Texto de estudo:
◆ ◆ ◆ ◆ ◆ ◆ ◆

"Estamos numa situação de quase rotura em termos de insatisfação da população. Com estes níveis, com esta tendência de aumento de preços, teremos uma situação de muita insatisfação, muita desigualdade e muita exclusão social", disse à Lusa Estrela Charles, economista e investigadora da organização não -governamental (ONG) Centro de Integridade Pública (CIP).

Considerando "paliativas e teóricas" as medidas que têm sido avançadas pelo executivo para aliviar o impacto da subida de preços, Charles defendeu que deve ser alargado o universo da proteção social, abrangendo mais beneficiários das classes sociais vulneráveis e desempregados e reforçando o setor estatal do transporte público, para a aplicação de tarifas sociais destinadas aos utentes sem posses para recorrer ao transporte coletivo gerido por privados.

◆ ◆ ◆ ◆ ◆ ◆ ◆

Dados apresentados:

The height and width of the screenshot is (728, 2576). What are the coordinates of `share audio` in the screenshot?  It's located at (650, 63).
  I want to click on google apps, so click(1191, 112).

◆ ◆ ◆ ◆ ◆ ◆ ◆

Partes do exercício:
[a] Segundo Estrela Charles, no texto sobre a subida de preços, que situações resultarão destes níveis e desta tendência de aumento? Indique todas.
[b] Prossiga o texto sobre a subida de preços a partir da última frase.

Respostas das tarefas:
[a] Muita insatisfação, muita desigualdade e muita exclusão social.

[b]
"O Governo deveria concentrar-se mais no consumidor e não nas empresas, porque os subsídios às empresas não têm um impacto direto no consumidor e não chegam a influenciar o poder de compra e o nível de vida do consumidor final", destacou.

Estrela Charles enfatizou que o Governo deve retirar recursos gastos em privilégios atribuídos aos altos quadros do Estado e canalizar para as despesas sociais, através de uma política de austeridade séria.

"Os altos quadros do Estado desfrutam de subsídios e de carros de luxo, enquanto os funcionários públicos não têm dinheiro sequer para apanhar transporte público", comparou a economista.

Estrela Charles assinalou que a subida dos preços dos combustíveis e dos alimentos, devido à guerra Rússia-Ucrânia, agravou a tendência de aumento da inflação em Moçambique, tendo em conta que o país africano é importador destes bens.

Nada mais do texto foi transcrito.